A major limitation of this capacitively-coupled discharge approach is the requirement that the workpiece be either conductive or less than 10 mm thick. In addition, etch rates are dependant on part thickness, decreasing by a factor of ten when thickness changed from 2 to 10 mm. Above 10 mm the rates are too low to be of much use. If metrology is needed in an iterative procedure, the chamber must be vented and pumped down for the next etch step. The convergence rate for PACE is also typically very low, resulting in a long, expensive multi-step process. PACE technology was recently improved by the substitution of a microwave plasma source for the capacitively coupled system, but the rates are still too slow for optics manufacturing.
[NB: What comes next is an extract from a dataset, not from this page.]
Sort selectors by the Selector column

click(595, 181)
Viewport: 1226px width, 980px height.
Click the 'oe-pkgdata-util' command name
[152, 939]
Atmospheric Pressure Plasma Methods
In yet another approach, a direct current (DC) plasma can be used at atmospheric pressure to thin wafers. Originally called a “Plasma Jet” and also referred to as Atmospheric Downstream Plasma (ADP), such a system uses argon as the plasma gas, with a trace amount of fluorine or chlorine for reactive atom production. The main intent of the device is to do backside thinning of processed silicon wafers for smart card and other consumer applications. With the ADP tool, wafers are thinned in a batch mode by placing them on a platten and using planetary type motion to move the sub-aperture plasma in a pseudo-random fashion across the surface.
Unfortunately, atmospheric DC plasma jets such as ADP are not well suited for the precise shaping and smoothing of surfaces or for material deposition. Because the reactive gas is mixed with the bulk gas prior to excitation, the reactive species in the plasma are widely distributed across the discharge. This substantially increases the footprint and the minimum feature size that can be etched into a surface. Furthermore, the electrodes that are used to establish the arc are eroded by the reactants. This adds particulates to the gas stream, as well as causing fluctuations in plasma conditions, and accounting for the reduced uniformity compared to RIE systems. Detrimental electrode reactions also preclude the use of oxygen and many other plasma gases.
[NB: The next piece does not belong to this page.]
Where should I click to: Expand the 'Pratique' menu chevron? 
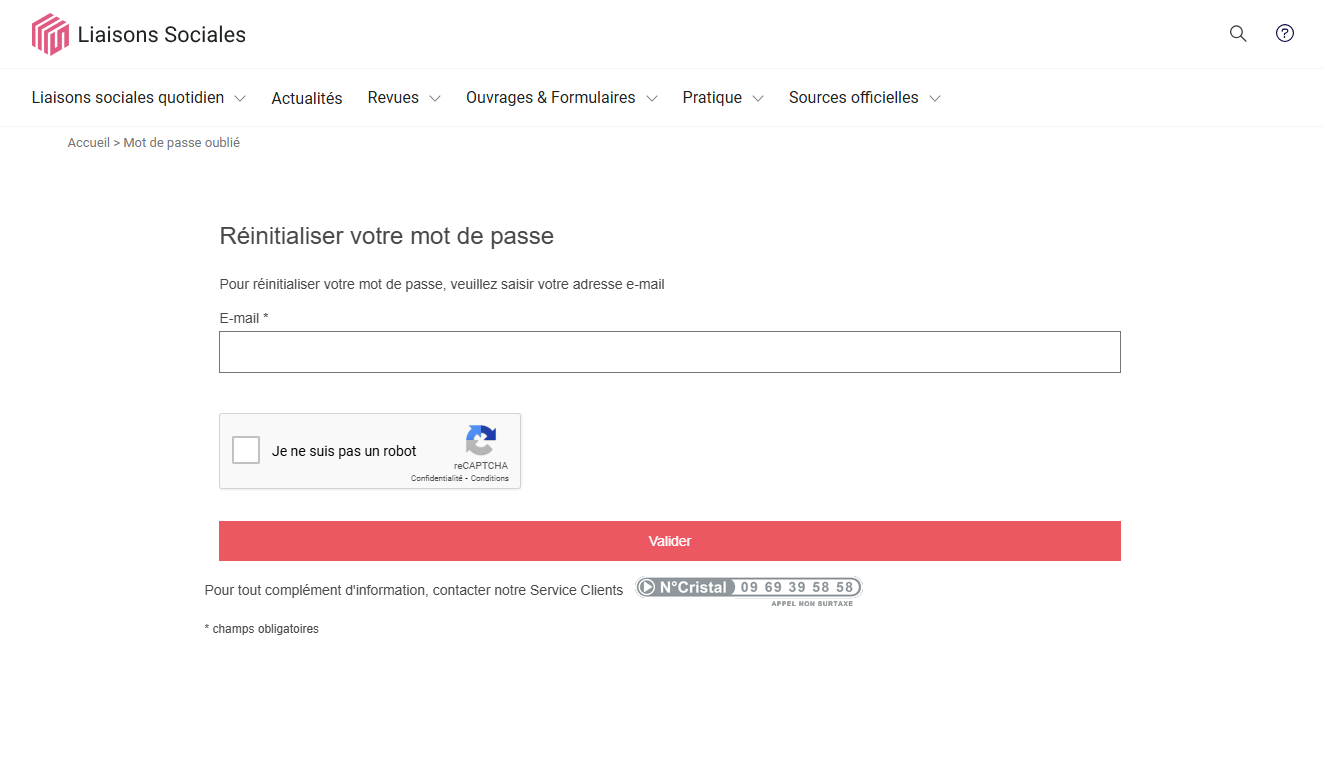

Another plasma process, known as Chemical Vapor Machining (CVM), is a radio frequency (RF) plasma process that has been used to slice silicon. This plasma is generated around a wire or blade electrode immersed in a noble gas atmosphere containing a trace of reactive components. Like the PACE process it closely resembles, material removal through CVM is entirely chemical in nature. The damage for CVM and wet chemical etching are similar, close to the intrinsic damage typically found in silicon used in the semiconductor industry.
Several performance characteristics limit the applications of CVM. First, the non-rotationally symmetric nature of the footprint makes the process difficult to model and control. Process rates are limited by the rate at which the plasma converts the reactive precursor gas into radical atoms. The device is difficult to scale up, limiting the maximum removal rate and the practical limit for fine-scale material removal. While no vacuum is required for CVM, the workpiece must be enclosed in a vessel to contain the plasma atmosphere.
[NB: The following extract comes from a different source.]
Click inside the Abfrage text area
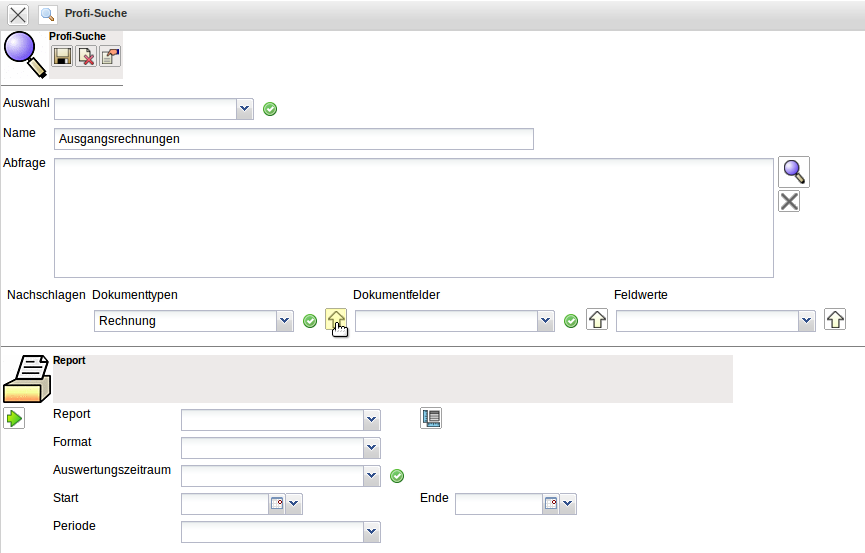 [413, 217]
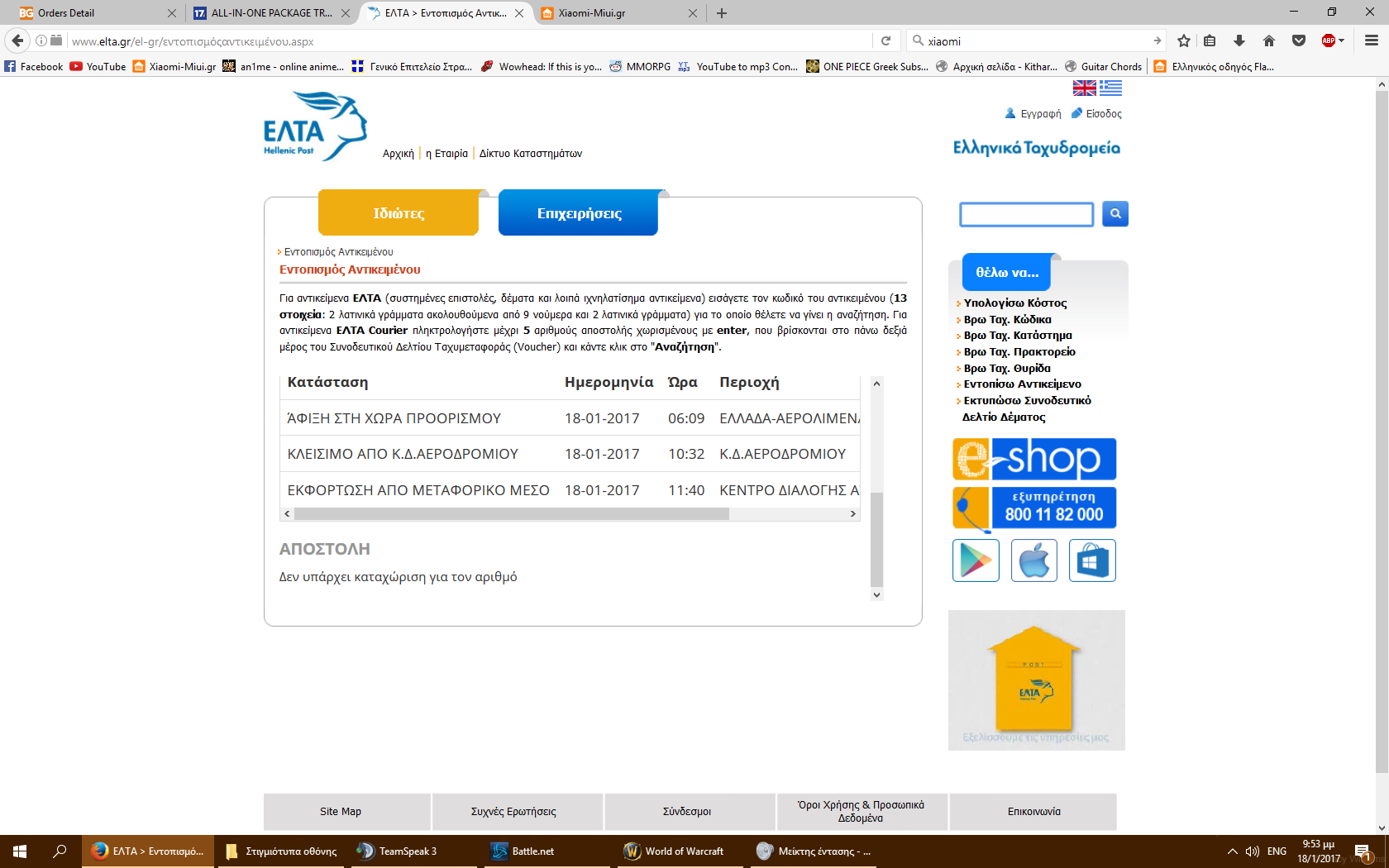Click the site search input field
1389x868 pixels.
(1026, 215)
Another type of plasma jet has been developed to etch and deposit material on surfaces as well as to clean surfaces, known as an “ApJet.” This system consists of two concentric electrodes that generate a DC plasma which exits through a nozzle. The discharge is at a low temperature, making the process suitable for cleaning temperature-sensitive materials. The ApJet is not suitable for precisely shaping and polishing surfaces, as etch rates are low and the electrodes and nozzle erode and deposit material onto the surface. This makes precision control difficult. Furthermore, the ApJet cannot smooth rough surfaces.